> [Aim of the task]: Rewrite the lines below with every "screenshot" changed to "screen capture" and nothing else altered. Leave out the pictures.

☆ ☆ ☆ ☆ ☆

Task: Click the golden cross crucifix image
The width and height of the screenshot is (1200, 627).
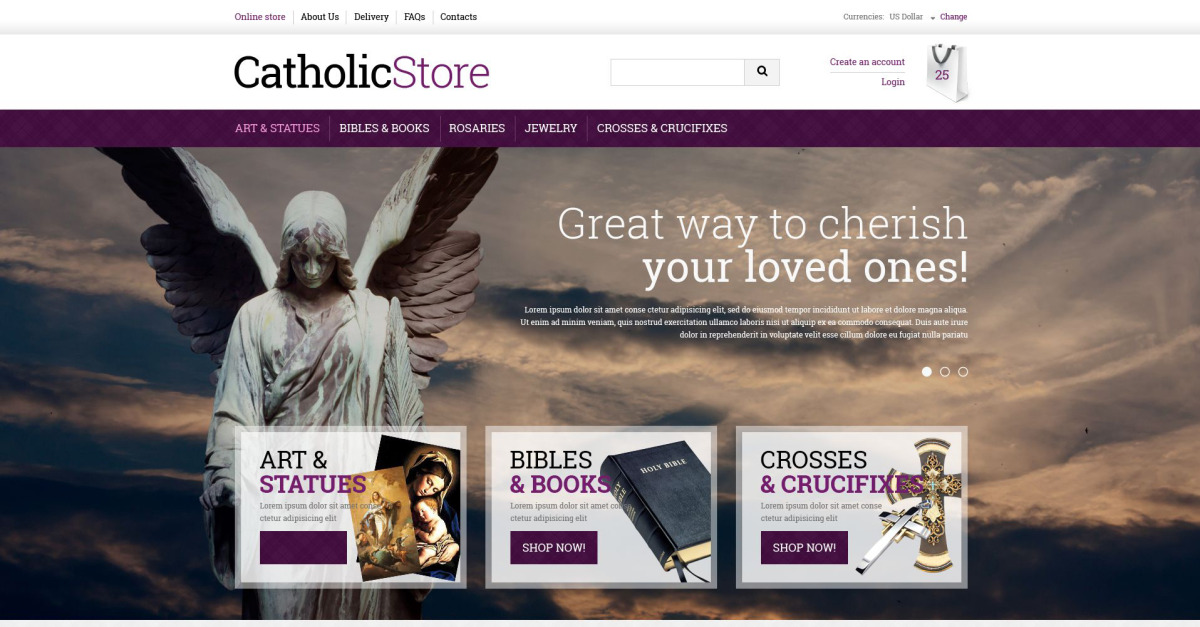Action: point(908,506)
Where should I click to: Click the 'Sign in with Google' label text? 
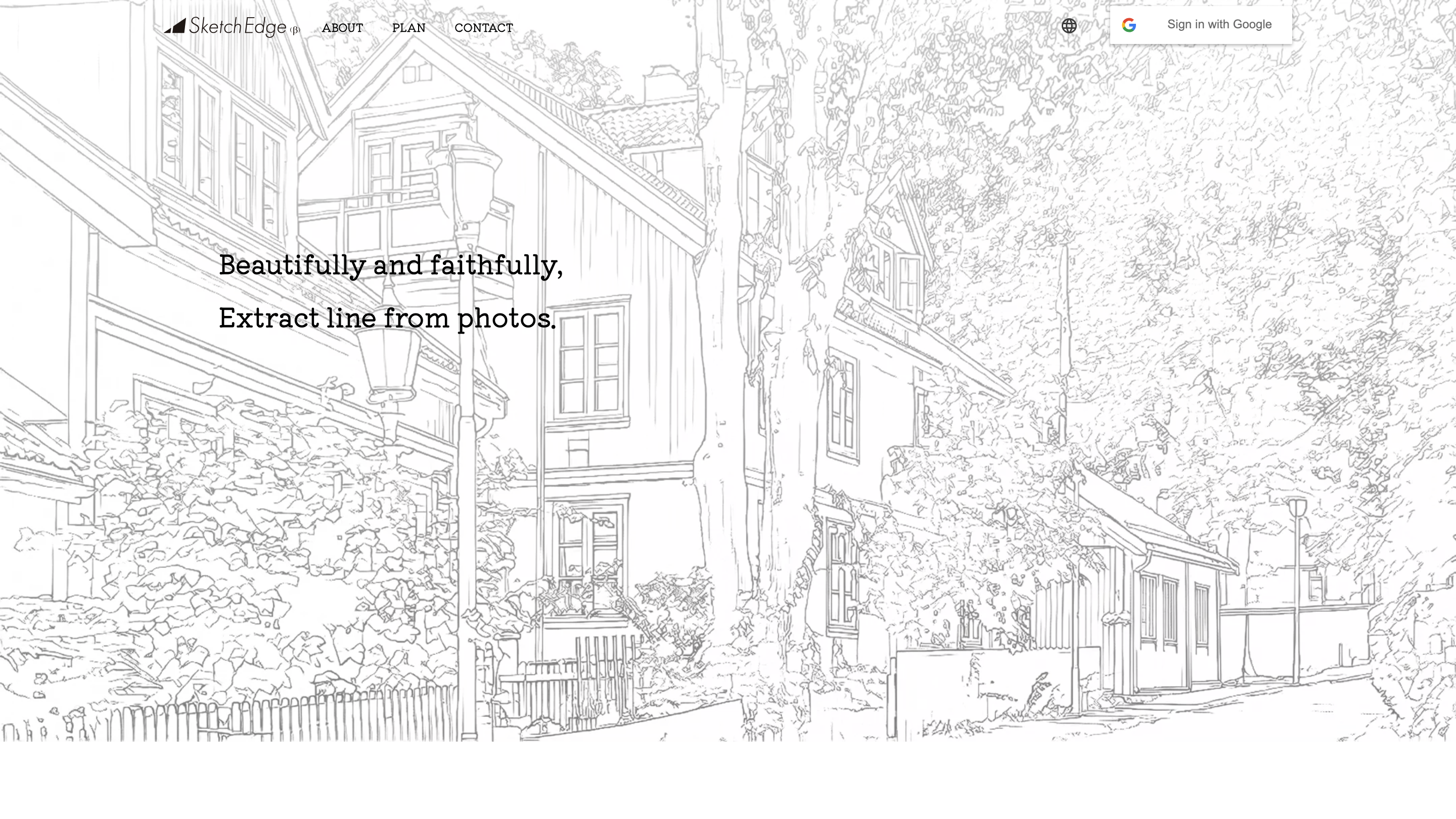pos(1219,24)
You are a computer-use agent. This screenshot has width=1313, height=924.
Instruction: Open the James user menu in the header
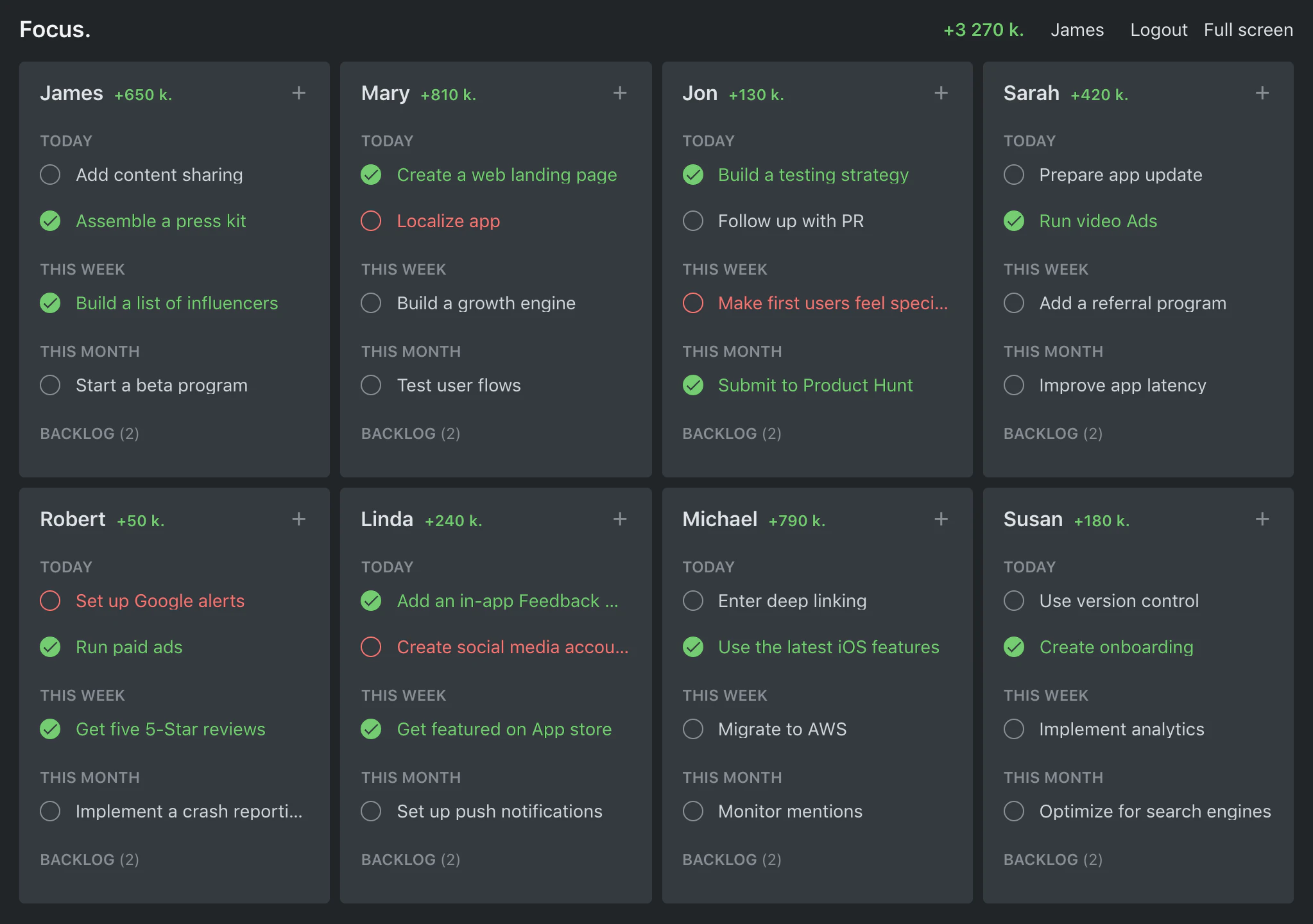(1077, 30)
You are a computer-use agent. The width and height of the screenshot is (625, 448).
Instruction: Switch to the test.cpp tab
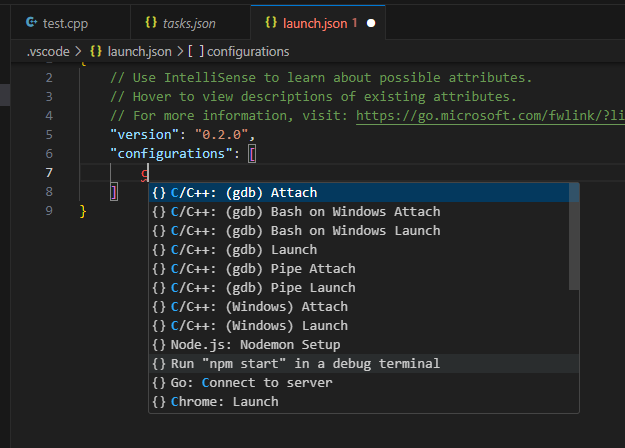click(x=62, y=22)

☆ ☆ ☆ ☆ ☆

> [Solution to this problem]:
Task: Click the golden cross crucifix image
The width and height of the screen capture is (1200, 627).
Action: point(908,506)
Where should I click to: Click the 'Sign in with Google' label text? 
pos(1219,24)
You are a computer-use agent. This screen capture has width=1313, height=924.
Instruction: Open the James user menu in the header
(1077, 30)
You are a computer-use agent. The width and height of the screen capture is (625, 448).
Instruction: Switch to the test.cpp tab
click(x=62, y=22)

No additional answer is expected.